NEW DELHI, (GPN) : Union Railway Minister Suresh Prabhu today desisted from raising fares and freight rates in his second budget but promised to cut cost and exploit new sources of revenue beyond tariff as he announced three new super fast trains and completion of three freight corridors by 2019.
Presenting the Railway Budget for 2016-17 in Parliament, he said the guiding principles to keep the modernisation of world’s fourth-largest network on track are new sources of revenue, expenditure optimization and new operating structure.
Anouncements included India’s first rail auto hub in Chennai, boost to e-catering, creation of dedicated north-south, east-west and east coast freight corridors by 2019; connectivity to North-East and Wi-Fi in railway stations.
Unlike last year when he tweaked freight rates to mop up an additional Rs 4,000 crore (Rs 40 bilion), Prabhu made no fresh changes either in passenger fares or freight rates.
Plan outlay for Railways has been put at Rs 1.21 lakh crore for 2016-17, up by about 20 per cent from the current year’s estimated expenditure. Its focus was on completion of the ongoing projects rather than announcing new ones.
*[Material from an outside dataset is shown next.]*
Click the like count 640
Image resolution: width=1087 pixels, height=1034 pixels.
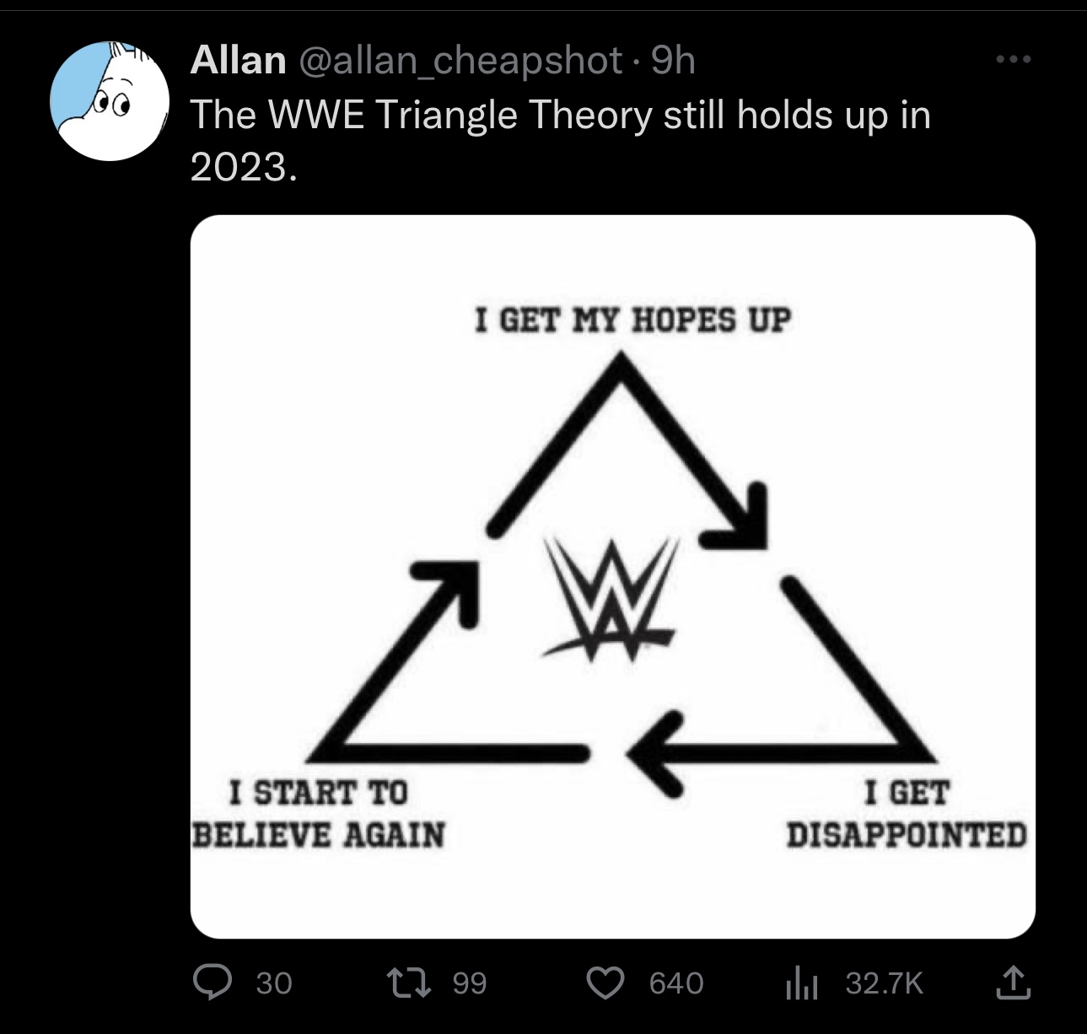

“These are challenging times, may be one of the toughest. We are faced with two headwinds, entirely beyond our control; tepid growth of our economy’s core sectors due to international slowdown and the looming impact of the 7th Pay Commission and increased productivity bonus payouts,” he said in his over an hour long speech.
Slowdown in growth of passenger and freight revenues has put pressure on the railways’ finances and Prabhu said the railways would need to cut costs, grow its freight business which provides two-thirds of its revenue and target new sources of non-tariff revenue through measures such as redeveloping train stations.
“We need to look beyond the current approach to expand the basket (of freight commodities). We will make sure we recapture the traffic,” Prabhu said adding railways need to “reorganise, restructure and rejuvenate.”
The three new superfast trains announced by him include ‘Humsafar’ which will be a fully air-conditioned third AC service with option of meals. ‘Tejas’ will showcase the future of train travel in India with speeds up to 130 km per hour with onboard services such as entertainment, local cuisine and Wi-Fi.
The two trains will ensure cost recovery through tariff and non-tariff measures while ‘Uday’ will be an overnight double-decker along with ‘Utkrishit’ double-decker air-conditioned yatri express on the busiest routes.
For improving quality of travel for unreserved passenger, a superfast ‘Antyodya’ express service would be introduced. ‘Deen Dayalu’ unreserved coaches with portable water and higher number of mobile charging points would also be introduced.
He also announced setting up of a Rail Development Authority to enable fair pricing of services, promote competition, protect customer interest and determine efficiency standards. The draft Bill in this regard will be ready after holding extensive stakeholder consultations.
India Railways have a saving of Rs 8,720 crore from previous budget estimates, Prabhu said. This year, “we hope to generate revenues to the order of Rs 1,84,820 crore.” The focus will be on capital expenditure with a mix of various sources of funding in order to ensure the projects are given assured funding.
“Dignity of passengers, speed of trains and progress of nation are main themes of this budget,” he added. ‘Reorganise, Restructure and Rejuvenate’ are the three pillars of the Rail Budget.
Prabhu announced plans to eliminate all unmanned level crossings by 2020, electrify 2000-km rail line next year and increase electrification budget by 50 per cent.
Railways is poised to commission 7 km of broad gauge lines every day in this year against an average of 4.3 km. Port connectivity and North East connectivity to be priority. Mizoram and Manipur to be brought under broad gauge soon.
While quota of lower berths for senior citizens and women passengers has been increased, Wi-fi connectivity will be provided at 100 stations this year and 400 stations next year.
Bar-coded tickets to be introduced while coolies would be now called ‘sahayaks’.
Also, it is proposed to invite FM radio stations to provide train borne entertainment via PA systems, local art to be highlighted at railway stations, online booking of retiring rooms has been provided. 17,000 additional bio-toilets to be provided by the end of current fiscal year.
Railways would get Rs 40,000 crore (Rs 400 billion) budgetary support from the government as Rs 30,000 crore (Rs 300 billion) is the loss on subsidizing passenger fares.
CCTV surveillance will be at all stations, 300 major stations would be covered this year. Also, capacity of e-ticketing system would be enhanced from 2000 tickets a minute to 7200 a minute (to support 120,000 concurrent users).
As many as 44 new projects valued at Rs 92,714 crore (Rs 927.14 billion) to be implemented this year. Two locomotive factories at the cost of Rs 40,000 crore (Rs 400 billion) to be set up.